CRAB Criteria Monitoring Coordination
CRAB criteria—hyperCalcemia, Renal insufficiency, Anemia, and Bone lesions—define end-organ damage in myeloma and trigger both treatment initiation decisions and active disease monitoring. VAs can maintain a CRAB monitoring dashboard for patients on active surveillance or maintenance therapy, tracking serial creatinine values, hemoglobin trends, calcium levels, and imaging schedules for bone lesion assessment.
When values approach CRAB thresholds, the VA can flag the case for expedited provider review before the scheduled visit, enabling earlier intervention. This proactive monitoring role is particularly valuable for smoldering myeloma patients under surveillance who may not have frequent scheduled appointments.

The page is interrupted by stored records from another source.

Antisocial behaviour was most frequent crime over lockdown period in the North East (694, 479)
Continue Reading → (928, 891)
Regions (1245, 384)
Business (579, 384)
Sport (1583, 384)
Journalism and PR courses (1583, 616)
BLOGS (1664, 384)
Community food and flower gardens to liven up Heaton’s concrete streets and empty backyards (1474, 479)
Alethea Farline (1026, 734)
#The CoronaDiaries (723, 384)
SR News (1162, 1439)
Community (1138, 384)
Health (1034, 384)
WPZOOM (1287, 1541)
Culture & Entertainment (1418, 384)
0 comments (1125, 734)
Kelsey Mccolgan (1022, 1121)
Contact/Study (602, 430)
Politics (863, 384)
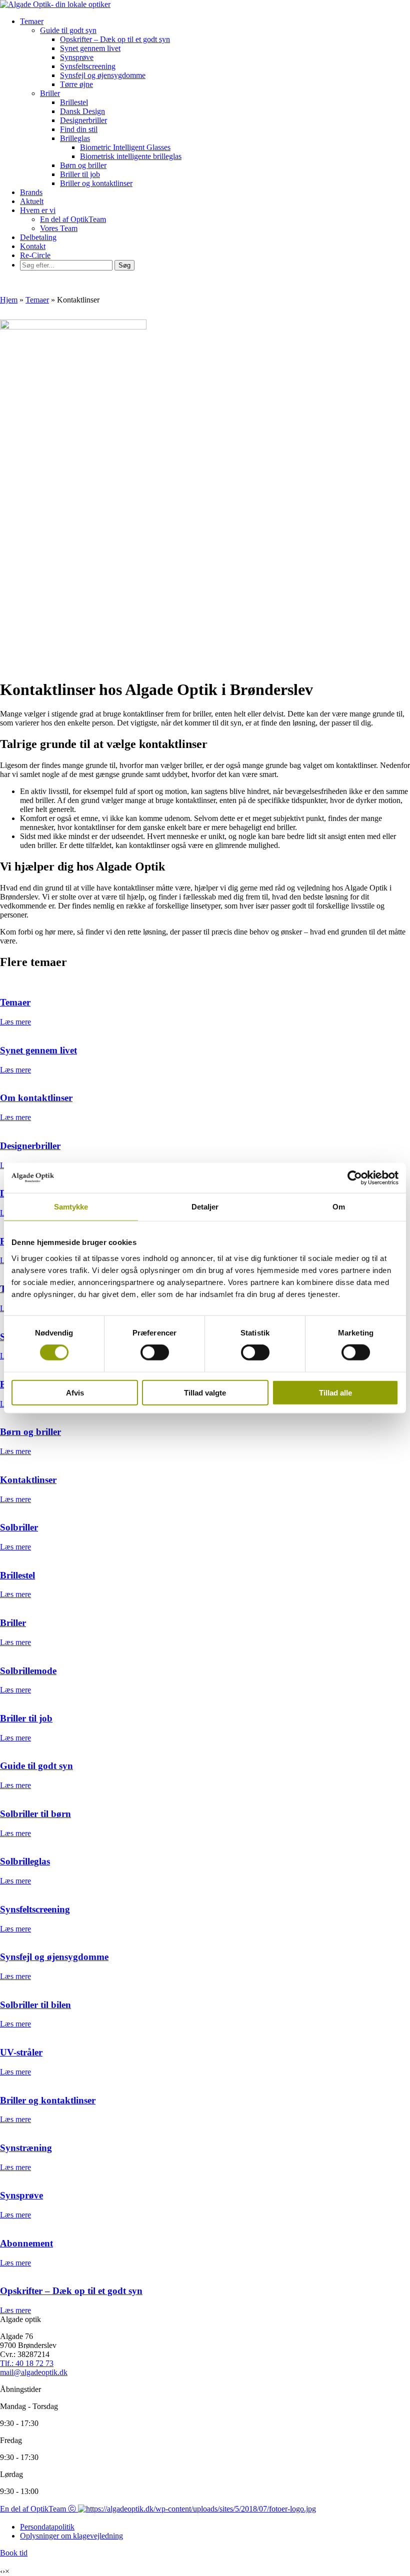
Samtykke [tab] (71, 1206)
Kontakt (33, 246)
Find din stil (79, 129)
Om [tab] (338, 1206)
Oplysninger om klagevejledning (71, 2536)
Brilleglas (75, 138)
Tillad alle (335, 1392)
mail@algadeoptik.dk (34, 2372)
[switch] (154, 1352)
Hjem (9, 300)
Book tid (14, 2552)
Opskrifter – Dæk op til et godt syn (115, 39)
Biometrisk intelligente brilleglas (131, 156)
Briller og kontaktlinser (96, 183)
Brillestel (74, 102)
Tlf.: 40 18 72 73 (27, 2363)
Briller (50, 93)
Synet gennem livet (90, 48)
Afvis (75, 1392)
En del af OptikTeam (73, 219)
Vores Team (59, 228)
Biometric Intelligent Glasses (125, 147)
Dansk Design (82, 111)
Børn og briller (83, 165)
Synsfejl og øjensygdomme (103, 75)
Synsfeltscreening (88, 66)
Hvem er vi (38, 210)
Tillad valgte (205, 1392)
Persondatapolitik (47, 2526)
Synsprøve (77, 57)
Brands (31, 192)
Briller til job (80, 174)
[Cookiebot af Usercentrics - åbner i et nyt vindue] (354, 1178)
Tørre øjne (76, 84)
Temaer (32, 21)
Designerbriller (83, 120)
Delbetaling (38, 237)
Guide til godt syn (68, 30)
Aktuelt (32, 201)
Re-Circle (35, 255)
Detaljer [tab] (205, 1206)
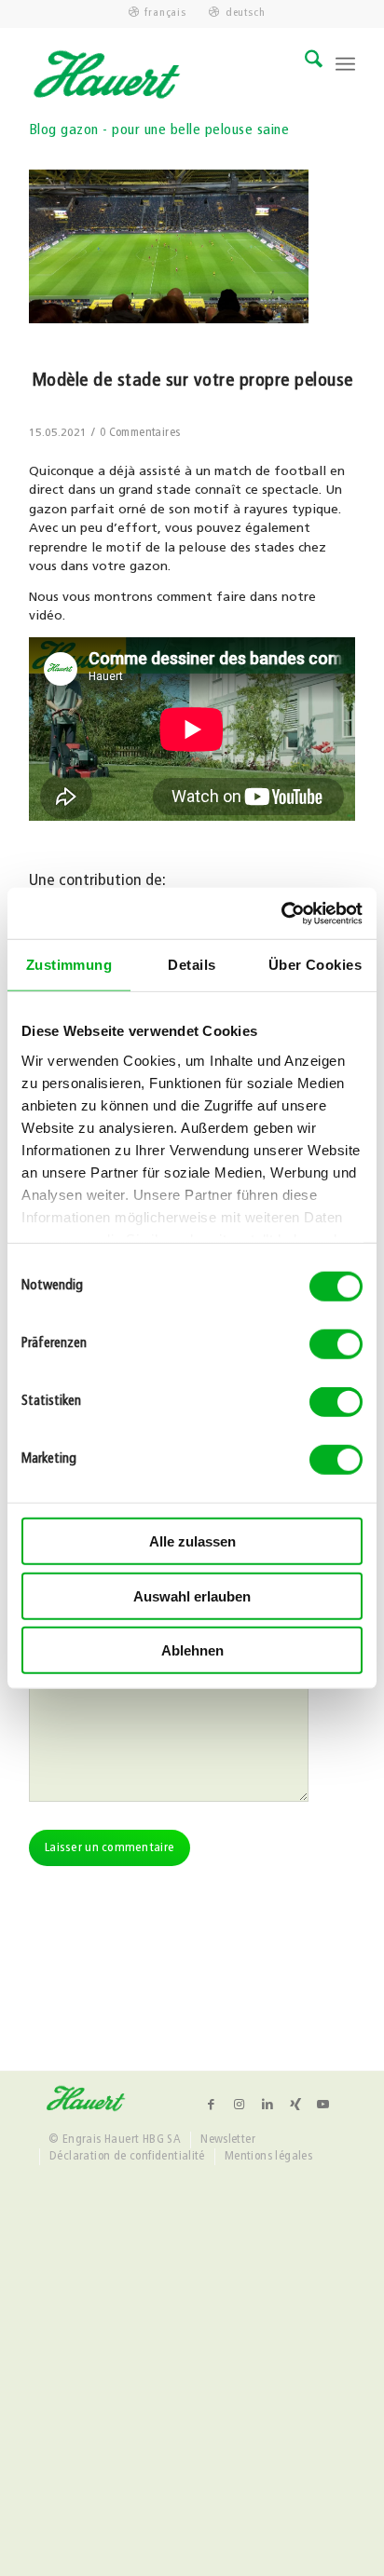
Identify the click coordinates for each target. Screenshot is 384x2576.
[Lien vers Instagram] (240, 2105)
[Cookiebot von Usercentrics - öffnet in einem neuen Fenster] (281, 913)
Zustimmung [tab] (69, 965)
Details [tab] (191, 965)
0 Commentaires (140, 433)
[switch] (336, 1344)
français (164, 13)
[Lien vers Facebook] (212, 2105)
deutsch (245, 13)
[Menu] (345, 64)
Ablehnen (192, 1650)
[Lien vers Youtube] (323, 2105)
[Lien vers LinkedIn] (267, 2105)
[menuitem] (158, 13)
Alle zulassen (192, 1541)
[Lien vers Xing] (295, 2105)
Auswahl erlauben (192, 1595)
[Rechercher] (304, 64)
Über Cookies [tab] (315, 965)
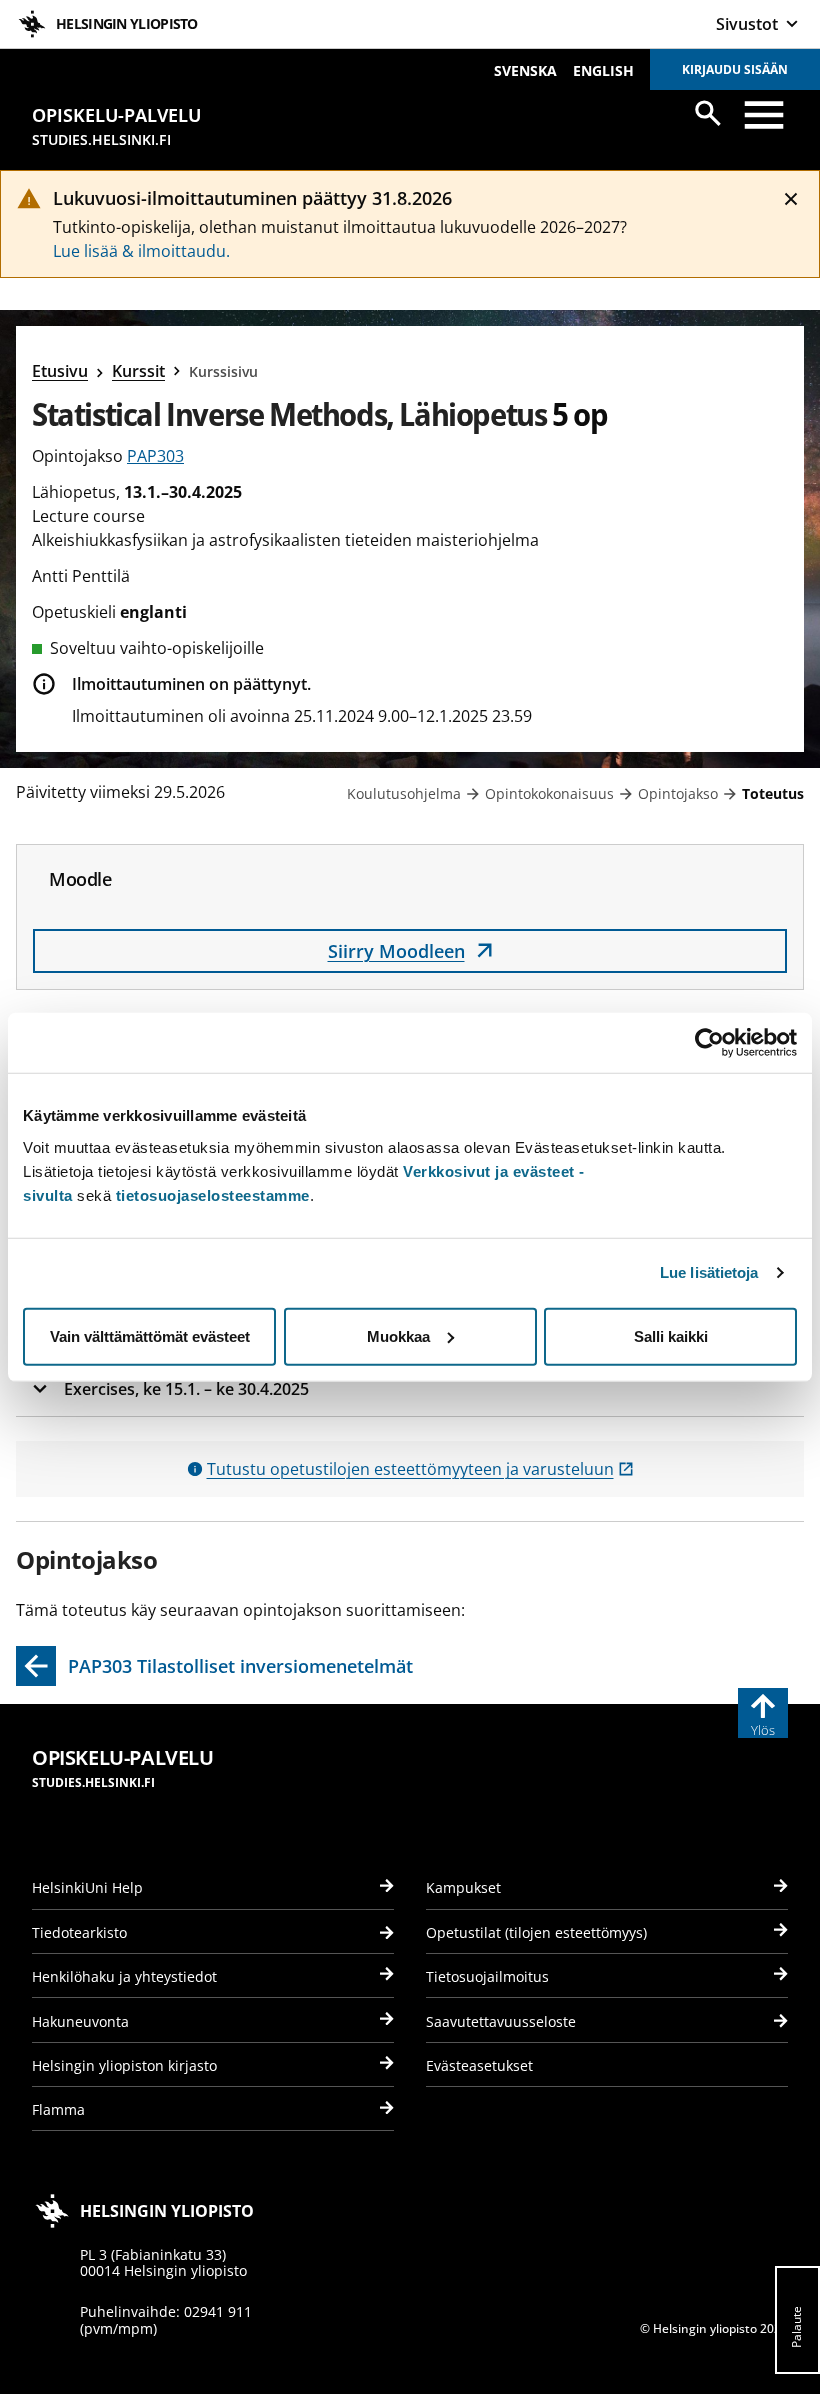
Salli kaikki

Autologous Stem Cell Transplant Coordination
Autologous HSCT remains a standard consolidation strategy for eligible myeloma patients. The pre-transplant coordination workflow includes stem cell mobilization scheduling (G-CSF ± plerixafor), apheresis unit coordination, collection adequacy confirmation, product cryopreservation logistics, insurance authorization for the transplant admission, and pre-transplant evaluation package assembly. Post-transplant, the VA coordinates Day 30 and Day 100 bone marrow biopsies, MRD testing logistics, and maintenance therapy initiation scheduling.
Clinics looking to build out myeloma administrative support with trained healthcare VAs can explore options at Stealth Agents.
Maintaining Continuity Across Long Treatment Journeys
Myeloma patients often remain under active management for years, cycling through multiple lines of therapy with distinct authorization, monitoring, and coordination requirements at each transition. VAs who maintain longitudinal administrative continuity for myeloma patients—knowing each patient's therapy history, authorization status, and upcoming milestone—provide a level of care coordination that improves both efficiency and patient experience in a disease that demands it.
Sources
- International Myeloma Foundation. 2025 Myeloma Patient Survey: Access, Treatment, and Support. North Hollywood, CA: IMF; 2025.
- Kumar SK, et al. "IMWG Consensus Criteria for Response and Minimal Residual Disease Assessment in Multiple Myeloma." Leukemia. 2016;30(8):1succinctly–1854. [Criteria active; updated guidance 2024.]
- FDA. REVLIMID REMS Program: 2025 Annual Compliance Report. Silver Spring, MD: FDA; 2025.
- American Society of Hematology. 2025 Myeloma Practice Guidelines Update. Washington, DC: ASH; 2025.